As a communication arts major and a journalism in the public interest minor, I am constantly questioning the ethical choices that go behind reporting in today’s media society. Because of media technology in our generation, there is now a shift from investigating reporting to short snips of updated information

Three weeks ago, I couldn’t go onto one website without finding some new detail about the missing Malaysian flight across the center of the CNN home page. With different connections and possible leads updating almost daily, any piece of information was leaked to the press and then published.

One idea that I picked up was that a lot of the information was not confirmed before it was released, so a lot of the news came up to dead ends. This not only confused the audience and maintained the ‘mystery’ aspect of the news story, but it also made the families become part of this whirlwind of confusion of events. After this story, I thought CNN would refrain from running any developments on the missing flight unless it was confirmed information.

Two weeks ago, CNN published a story regarding the emotional reactions of the victims’ families and how media tends to publish everything without necessarily being sensitive to all audiences in this time of tragedy. After this story, I thought CNN would refrain from running any developments on the missing flight unless it was confirmed information.

However, at the beginning of this week, I opened my CNN app and found yet another story plastered on the front page. It is obvious that CNN believes this brings in the most audiences, so they still continue to run every piece of information. Is there anything different this time? They made a list of possibilities regarding the truth of the information.
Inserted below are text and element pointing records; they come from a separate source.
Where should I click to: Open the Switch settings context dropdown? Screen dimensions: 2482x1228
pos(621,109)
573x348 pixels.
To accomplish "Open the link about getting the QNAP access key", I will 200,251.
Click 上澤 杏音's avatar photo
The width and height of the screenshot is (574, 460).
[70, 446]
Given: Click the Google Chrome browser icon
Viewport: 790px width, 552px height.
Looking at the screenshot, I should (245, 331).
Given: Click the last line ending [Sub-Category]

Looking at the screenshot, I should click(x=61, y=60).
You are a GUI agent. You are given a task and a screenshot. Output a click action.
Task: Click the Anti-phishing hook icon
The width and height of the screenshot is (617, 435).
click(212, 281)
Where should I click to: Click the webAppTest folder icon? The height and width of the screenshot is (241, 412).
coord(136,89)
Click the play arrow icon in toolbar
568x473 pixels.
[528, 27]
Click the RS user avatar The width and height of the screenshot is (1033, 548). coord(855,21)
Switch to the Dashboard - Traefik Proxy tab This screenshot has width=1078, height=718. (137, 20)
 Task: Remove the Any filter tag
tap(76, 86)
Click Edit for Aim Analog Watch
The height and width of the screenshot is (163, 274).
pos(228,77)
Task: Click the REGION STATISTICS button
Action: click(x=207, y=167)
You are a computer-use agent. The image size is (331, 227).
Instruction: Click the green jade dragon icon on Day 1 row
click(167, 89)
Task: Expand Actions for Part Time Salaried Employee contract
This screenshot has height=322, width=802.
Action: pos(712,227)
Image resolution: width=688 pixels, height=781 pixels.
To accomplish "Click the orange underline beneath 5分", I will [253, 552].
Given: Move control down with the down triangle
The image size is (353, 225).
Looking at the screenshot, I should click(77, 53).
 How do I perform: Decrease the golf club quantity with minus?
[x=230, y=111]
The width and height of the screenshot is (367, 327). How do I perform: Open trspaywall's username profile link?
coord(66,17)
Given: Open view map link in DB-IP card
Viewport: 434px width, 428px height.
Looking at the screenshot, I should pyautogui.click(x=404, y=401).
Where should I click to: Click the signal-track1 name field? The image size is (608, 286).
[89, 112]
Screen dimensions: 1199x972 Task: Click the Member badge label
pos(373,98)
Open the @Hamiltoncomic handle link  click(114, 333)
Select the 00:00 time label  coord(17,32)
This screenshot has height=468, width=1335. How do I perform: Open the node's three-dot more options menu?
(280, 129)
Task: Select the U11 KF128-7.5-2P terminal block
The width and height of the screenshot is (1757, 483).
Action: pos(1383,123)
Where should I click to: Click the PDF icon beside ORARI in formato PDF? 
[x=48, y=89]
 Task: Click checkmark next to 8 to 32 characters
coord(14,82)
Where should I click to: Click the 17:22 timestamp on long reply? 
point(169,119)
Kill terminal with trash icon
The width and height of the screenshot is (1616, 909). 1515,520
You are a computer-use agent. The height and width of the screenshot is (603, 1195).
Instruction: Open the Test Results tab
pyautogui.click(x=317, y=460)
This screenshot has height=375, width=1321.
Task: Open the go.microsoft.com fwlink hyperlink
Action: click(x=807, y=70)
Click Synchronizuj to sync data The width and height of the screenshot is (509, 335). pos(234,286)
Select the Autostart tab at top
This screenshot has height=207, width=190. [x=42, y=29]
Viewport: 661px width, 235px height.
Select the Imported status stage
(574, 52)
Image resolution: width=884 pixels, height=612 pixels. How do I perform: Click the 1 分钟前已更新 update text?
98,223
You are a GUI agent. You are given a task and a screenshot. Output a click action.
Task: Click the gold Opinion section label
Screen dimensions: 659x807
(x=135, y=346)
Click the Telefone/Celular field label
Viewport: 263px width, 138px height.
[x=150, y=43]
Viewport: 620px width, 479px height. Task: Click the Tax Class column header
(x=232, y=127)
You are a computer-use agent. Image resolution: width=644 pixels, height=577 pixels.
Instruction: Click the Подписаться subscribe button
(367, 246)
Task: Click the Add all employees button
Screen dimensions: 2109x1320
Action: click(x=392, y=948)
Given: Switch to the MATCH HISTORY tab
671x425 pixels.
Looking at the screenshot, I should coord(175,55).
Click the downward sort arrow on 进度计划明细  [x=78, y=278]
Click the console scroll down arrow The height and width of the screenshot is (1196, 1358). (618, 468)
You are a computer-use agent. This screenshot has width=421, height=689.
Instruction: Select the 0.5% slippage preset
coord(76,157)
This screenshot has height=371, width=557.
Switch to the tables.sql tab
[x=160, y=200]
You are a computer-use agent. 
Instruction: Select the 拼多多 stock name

According to the headline, two separate pulses were heard on a ship near the Indian Ocean, where the plane was expected to go down. However, in order to keep CNN clear of falsifying and implying more with this yet to be confirmed information, they tried something different. The title of this piece was: MH370: Is it the pinger? Four reasons to believe; six reasons to doubt.

Instead of going with one side of a small piece of information, the article dove into the reasons why this could be part of the plane, but also why it is still doubtful. CNN wants to publish any information still, but I am concluding that by publishing it in this format, they are saving their butts from criticism. By publishing pieces about sensitivity and then going back running every new piece of information, is CNN being hypocritical or ahead of the news?

Are the constant updates making us more informed citizens or simply products of technology?